Clyde Grand Prix... eventful to say the least!

Disclaimer: I’m writing this while sitting in our gazebo with a few nice Great Lakes Dortmunder Golds to help the words come. :grin: Boy, did they ever! Grab a beverage of your choice and here we go:

The 31st Clyde (OH) Grand Prix is in the books. A tip o’ the tam to Scott and Brad Smith of Fremont Raceway Park for putting on another enjoyable, well run event on a beautiful day that somehow seemed to stay pretty close to on schedule despite the best efforts of some of the classes to create chaos.

This is the second year my son Conor (24) and I (older than some dirt but not all of it) raced in the 206 Light and 206 Masters classes - the troublemaking money classes. Those two classes were responsible for three red flags… :roll_eyes: There were nine classes on the schedule - four trophy classes and five money classes. Last year our goal was just to race competitively and load the karts on the trailer in one piece. This year we had the same goal but wanted to go faster and be more competitive. Mission accomplished, mostly.

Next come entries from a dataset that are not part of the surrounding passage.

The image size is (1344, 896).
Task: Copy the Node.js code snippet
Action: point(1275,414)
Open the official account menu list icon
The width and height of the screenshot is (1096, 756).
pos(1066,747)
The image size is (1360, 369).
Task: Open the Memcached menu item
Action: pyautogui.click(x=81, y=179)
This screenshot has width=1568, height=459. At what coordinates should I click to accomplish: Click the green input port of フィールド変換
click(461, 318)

Me contemplating how to stay out of trouble before my heat race

Conor not aware of the excitement ahead…

The track at Clyde is 1/2 mile long and consists of a long front straight with a left kink that could be considered a corner but is taken flat. The kink is followed by a 90 left that leads onto the back straight.

That’s me in the drone shot going though the kink on the front straight.

At the end of the back straight is the infamous ‘Shitcane’ of song and story, where a collection of enthusiastic partiers wait for straw bales to be obliterated.

Conor (0) successfully navigating the ‘Shitcane’.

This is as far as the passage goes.